Some people like database load testing with a "Pareto principle"
distribution, where 80% of the activity hammers 20% of the rows such
that locking becomes important. (That's one specific form of Pareto
distribution) The standard pgbench load indirectly gets you quite a bit
of that due to all the contention on the branches table. Targeting all
of that at a single table can be more realistic.

My last round of reviewing a pgbench change left me pretty worn out with
wanting to extend that code much further. Adding in some new
probability distributions would be fine though, that's a narrow change.
We shouldn't get too excited about pgbench remaining a great tool for
too much longer though. pgbench is fast approaching a wall nowadays,
where it's hard for any single client server to fully overload today's
larger server. You basically need a second large server to generate
load, whereas what people really want is a bunch of coordinated small
clients. (That sort of wall was in early versions too, it just got
pushed upward a lot by the multi-worker changes in 9.0 coming around the
same time desktop core counts really skyrocketed)

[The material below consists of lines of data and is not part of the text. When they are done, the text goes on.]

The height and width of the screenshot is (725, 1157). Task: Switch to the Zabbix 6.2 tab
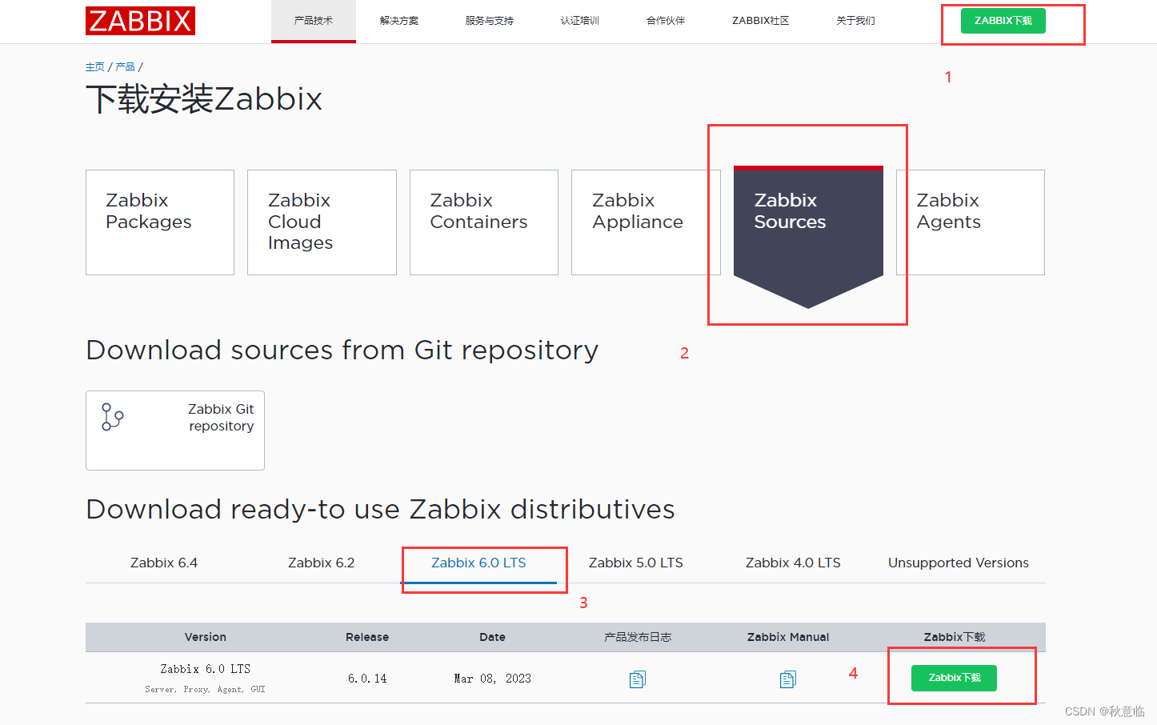tap(321, 563)
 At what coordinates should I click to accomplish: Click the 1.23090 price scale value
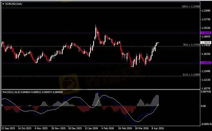pyautogui.click(x=206, y=10)
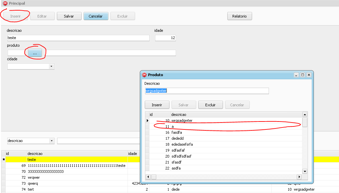This screenshot has height=193, width=339.
Task: Click the row selector arrow beside id 10
Action: pos(148,121)
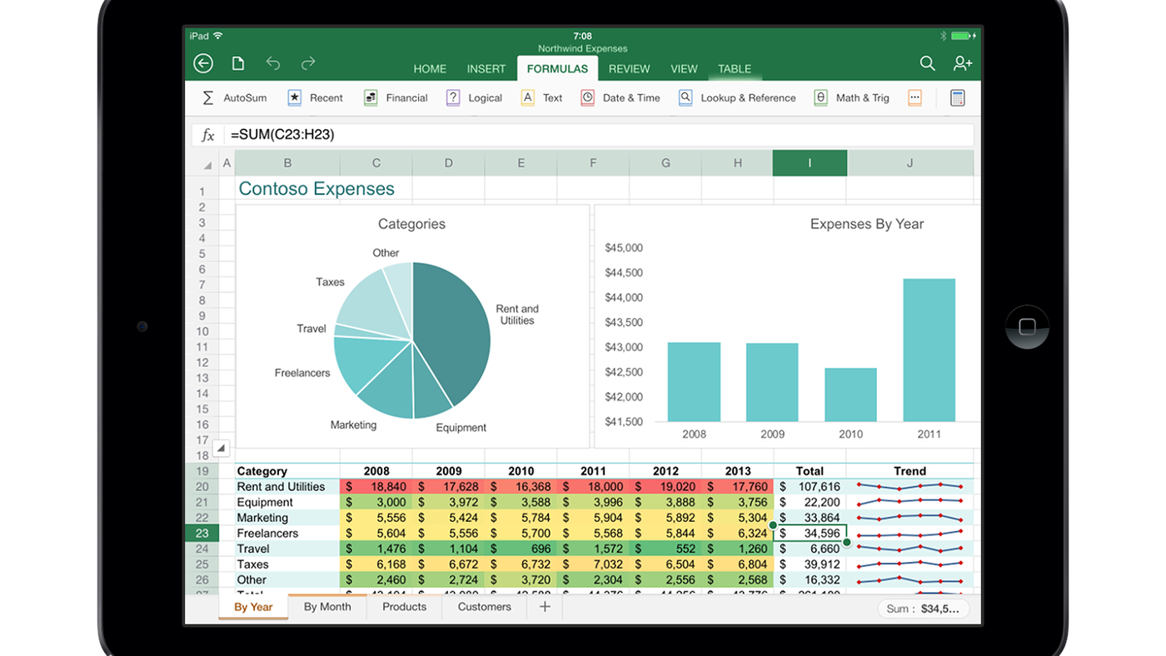Undo the last action
The width and height of the screenshot is (1166, 656).
coord(272,62)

pgbench started as a clone of a now abandoned Java project called
JDBCBench. I've been seriously considering a move back toward that
direction lately. Nowadays spinning up ten machines to run load
generation is trivial. The idea of extending pgbench's C code to
support multiple clients running at the same time and collating all of
their results is not a project I'd be excited about. It should remain a
perfectly fine tool for PostgreSQL developers to find code hotspots, but
that's only so useful.

(At this point someone normally points out Tsung solved all of those
problems years ago if you'd only give it a chance. I think it's kind of
telling that work on sysbench is rewriting the whole thing so you can
use Lua for your test scripts.)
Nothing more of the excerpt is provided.